▶ **DATA FOR THIS EXERCISE**
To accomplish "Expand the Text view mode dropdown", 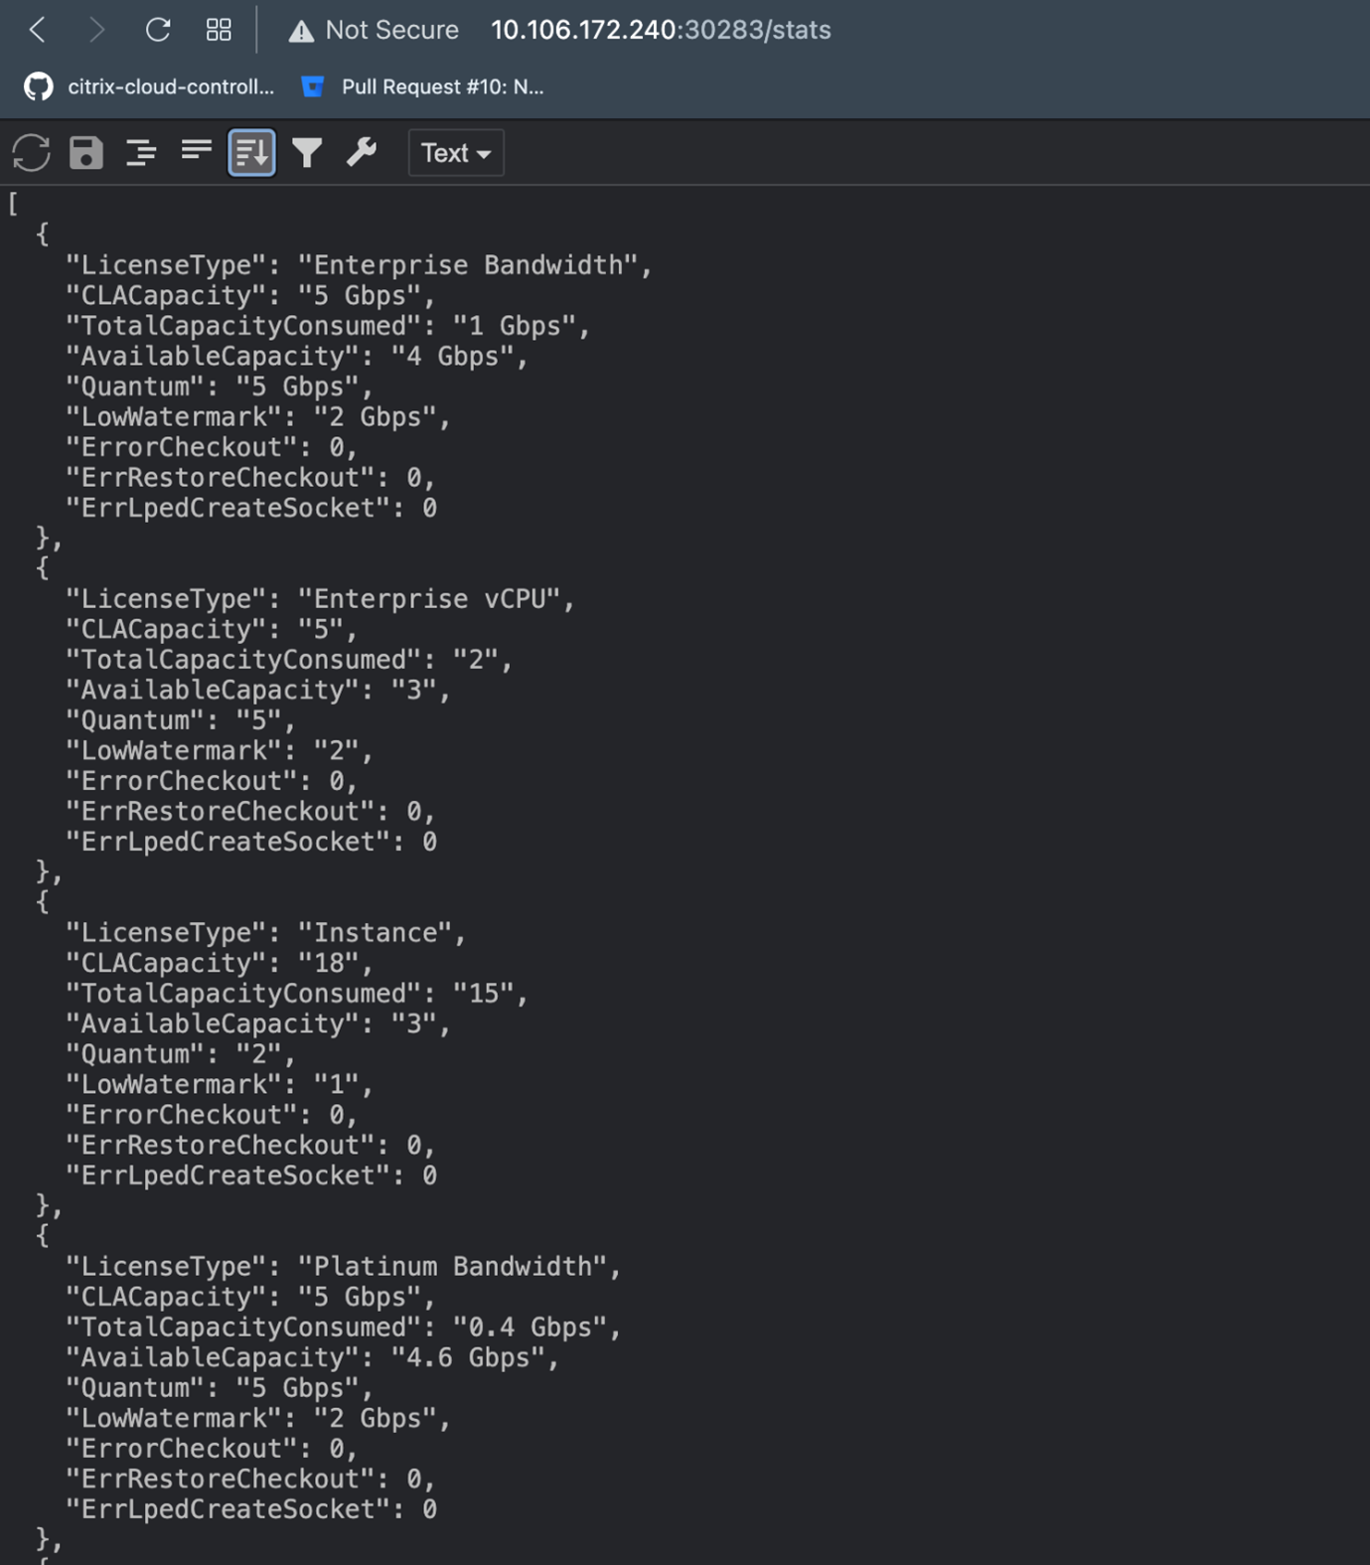I will point(455,153).
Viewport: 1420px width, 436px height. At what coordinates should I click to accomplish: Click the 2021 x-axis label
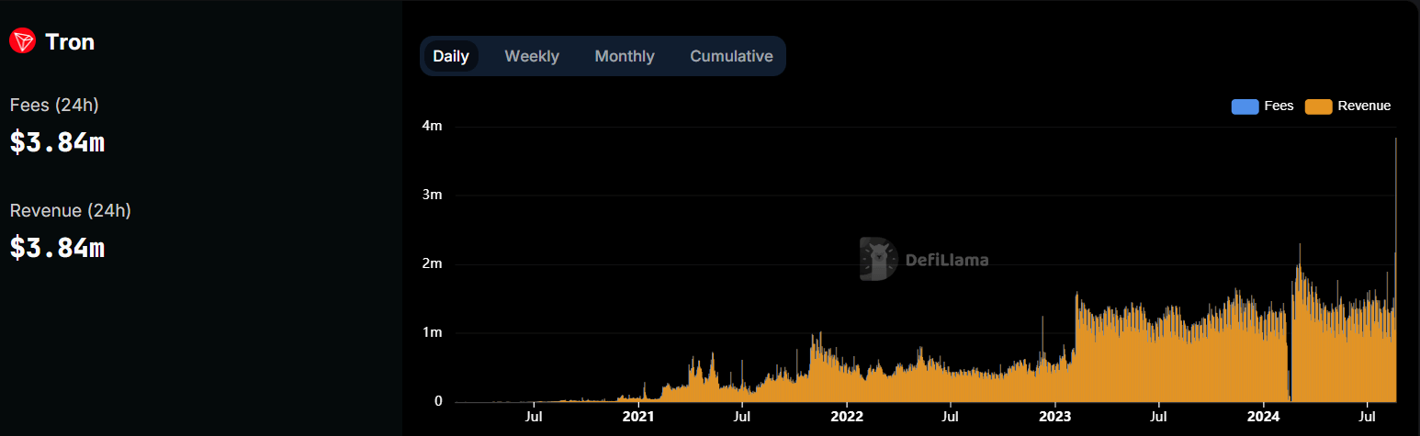click(x=637, y=417)
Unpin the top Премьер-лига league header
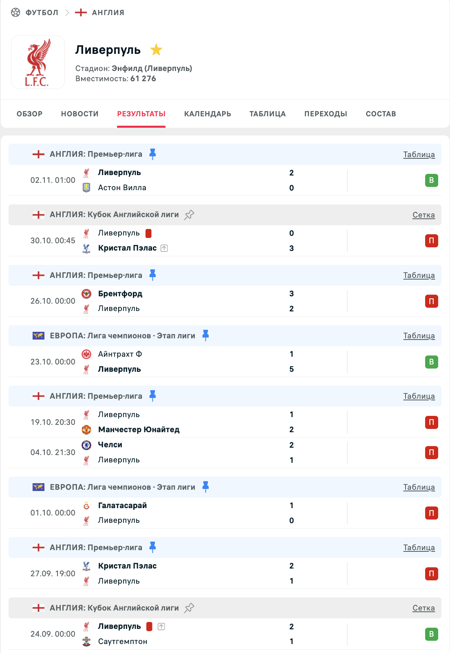 point(152,154)
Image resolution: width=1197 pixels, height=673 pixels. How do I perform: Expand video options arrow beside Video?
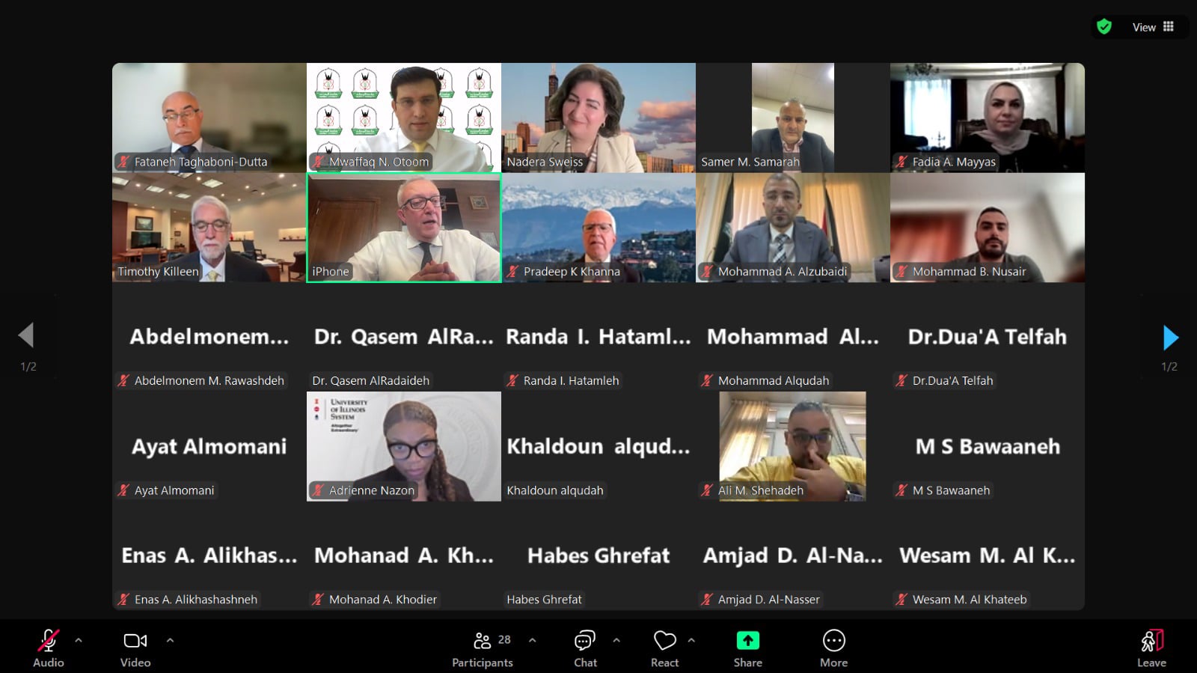pyautogui.click(x=170, y=641)
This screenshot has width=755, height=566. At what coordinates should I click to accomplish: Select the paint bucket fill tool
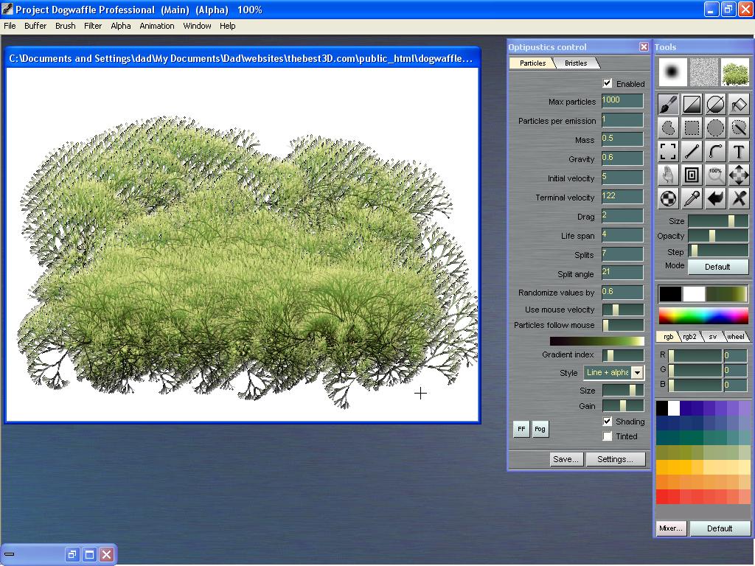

▶ **REQUIREMENTS**
State how many lines of the listing above contain the string "width", matching case exactly. Give only the number.

▶ **WRITTEN ANSWER**
3